The task, which will end with Zimbabwe's news week on 9th November 2024, has been described as a mammoth-undertaking by the BBC's new Director-General, Tim Davie. "We conducted several focus groups and found that people know more about what's happening half way around the world than in their own country. We believe the British people naturally look outward and are inquisitive about what happens in the world."

Just to make it clear, this programme is not going to be shown alongside the usual BBC news. This will replace it. The organization will not report on events in this country till late 2024, even on their 24-hour news channel. Some conservative commentators have claimed this was 'inevitable'. Lord Perrer-Striker, a former Tory minister for blue bins, argues the BBC has had nothing but contempt for the British way of life for years. "I'm not surprised at all, the BBC no longer represents British interests, it cares more about what happens in Guinea-fucking-Bissau than what happens in Stoke-on-Trent."

The BBC have responded by announcing Guinea-Bissau as the first nation to be covered for a week, just to rile up the disgruntled Lord. The first programme has already caused controversy over the title, 'Anywhere But Britain: GB News', with 'GB' standing for Guinea-Bissau. GB News is an upcoming 24-hour right-wing news show, destined to become the UK's Fox News. Confusion between the two will lead right-wingers to become well-informed in Bissau-Guinean political affairs by mistake. Twitter will be abuzz with opinions about the country's new National Director of Interpol, Bacari Biai and what it means for his ousted predecessor Melancio Correia, who is being accused by former Prime Minister Domingos Simoes of attempting to issue an international arrest warrant outside legal boundaries. Spicy stuff. 

I, for one, look forward to this new approach to global news. At least it will mean Boris Johnson won't be given any air time on the BBC. Instead we'll get used to getting used to a country for one week only, then moving on to a completely different country (in alphabetical order, apart from Guinea-Bissau), in an entirely different part of the world. The country will be split down the middle on Honduran gun policy, toxic and spiteful discourse will put a strain on relationships, then be immediately mollified after the coverage of Honduras ends and moves on to Hungary the next week. Political anger, manufactured and encouraged by both sides, will ebb and flow as the weeks go on. The country will get used to crisis after crisis, country after country, continent after continent. Andrew Neil will provoke dinner table conversation about Omani Minister of Commerce, Industry and Investment Promotion Qais Mohammed Al Yousef's qualifications for the job. 


So, that's telly for you. 

Auditorium of the Old Vic, Waterloo, London. Phwoaaaaaaar!
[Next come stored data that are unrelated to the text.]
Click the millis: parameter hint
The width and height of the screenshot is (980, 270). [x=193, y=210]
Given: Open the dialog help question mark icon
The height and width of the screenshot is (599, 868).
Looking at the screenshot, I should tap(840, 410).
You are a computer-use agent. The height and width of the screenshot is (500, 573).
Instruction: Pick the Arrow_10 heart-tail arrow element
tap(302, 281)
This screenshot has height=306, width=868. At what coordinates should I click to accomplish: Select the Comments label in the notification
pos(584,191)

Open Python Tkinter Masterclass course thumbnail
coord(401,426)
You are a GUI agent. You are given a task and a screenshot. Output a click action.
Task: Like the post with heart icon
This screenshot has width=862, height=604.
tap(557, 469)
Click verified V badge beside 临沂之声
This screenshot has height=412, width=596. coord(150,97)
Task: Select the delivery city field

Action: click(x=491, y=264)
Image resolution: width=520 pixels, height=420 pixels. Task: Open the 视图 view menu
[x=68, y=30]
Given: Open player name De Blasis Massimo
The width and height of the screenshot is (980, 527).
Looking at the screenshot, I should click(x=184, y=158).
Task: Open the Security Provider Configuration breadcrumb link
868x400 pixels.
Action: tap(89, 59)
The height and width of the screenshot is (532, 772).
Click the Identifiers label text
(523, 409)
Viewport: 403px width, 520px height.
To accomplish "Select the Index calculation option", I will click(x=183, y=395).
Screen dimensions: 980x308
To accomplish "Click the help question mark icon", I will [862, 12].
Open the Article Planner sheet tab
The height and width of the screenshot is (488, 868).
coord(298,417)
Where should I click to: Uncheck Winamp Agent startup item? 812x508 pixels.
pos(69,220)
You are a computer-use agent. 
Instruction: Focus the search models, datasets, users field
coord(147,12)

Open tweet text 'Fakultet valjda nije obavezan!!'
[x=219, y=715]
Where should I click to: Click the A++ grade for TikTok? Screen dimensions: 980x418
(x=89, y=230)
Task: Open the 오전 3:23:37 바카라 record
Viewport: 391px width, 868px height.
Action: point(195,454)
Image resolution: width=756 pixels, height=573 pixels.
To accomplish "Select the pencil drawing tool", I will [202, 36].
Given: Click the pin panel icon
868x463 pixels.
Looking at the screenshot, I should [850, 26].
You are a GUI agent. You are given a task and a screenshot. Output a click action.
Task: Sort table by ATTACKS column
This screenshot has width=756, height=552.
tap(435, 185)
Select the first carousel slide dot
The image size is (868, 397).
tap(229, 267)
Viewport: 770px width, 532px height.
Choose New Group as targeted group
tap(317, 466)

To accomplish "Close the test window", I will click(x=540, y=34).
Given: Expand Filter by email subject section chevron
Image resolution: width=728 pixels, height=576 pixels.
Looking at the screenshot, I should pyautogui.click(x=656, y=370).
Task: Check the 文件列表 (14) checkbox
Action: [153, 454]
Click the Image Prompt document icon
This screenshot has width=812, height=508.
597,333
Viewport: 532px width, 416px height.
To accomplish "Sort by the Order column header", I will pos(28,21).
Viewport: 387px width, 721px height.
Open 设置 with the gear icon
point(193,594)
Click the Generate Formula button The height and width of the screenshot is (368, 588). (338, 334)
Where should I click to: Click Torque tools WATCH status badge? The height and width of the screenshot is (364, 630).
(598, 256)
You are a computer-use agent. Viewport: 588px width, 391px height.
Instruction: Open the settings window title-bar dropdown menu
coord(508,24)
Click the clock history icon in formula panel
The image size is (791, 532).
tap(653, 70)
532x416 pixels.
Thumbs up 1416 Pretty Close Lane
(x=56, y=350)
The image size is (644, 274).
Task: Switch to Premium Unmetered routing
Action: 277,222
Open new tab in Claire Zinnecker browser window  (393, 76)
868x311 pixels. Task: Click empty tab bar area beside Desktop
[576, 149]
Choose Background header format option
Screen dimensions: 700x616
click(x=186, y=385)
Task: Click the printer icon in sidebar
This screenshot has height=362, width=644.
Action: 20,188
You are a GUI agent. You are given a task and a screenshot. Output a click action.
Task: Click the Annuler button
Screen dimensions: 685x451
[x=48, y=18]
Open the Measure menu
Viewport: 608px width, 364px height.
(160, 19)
I would happily burn every single TV in the world if it meant getting theatre back. I miss everything about it. I miss the audience laughing at the wrong moments in a scene that's supposed to be serious and sombre. I miss the cast giving a speech to the audience after the curtain call asking for donations to a charity, then feeling guilty for not carrying any spare change. I miss being spat on by actors as they launch into an astoundingly intense Shakespearean monologue about bone-deep guilt. I miss buying a programme at the interval and smelling it, that smell is like cocaine to me, though I save that for when I see a butchered production of Chekhov. I miss it with an intensity no TV show could ever match up to. And I think I speak for all theatre lovers when I say i'm deeply unsettled, uninspired and unstimulated without theatre in my life. So yes, fetch me the propane, let's burn us some flat screens.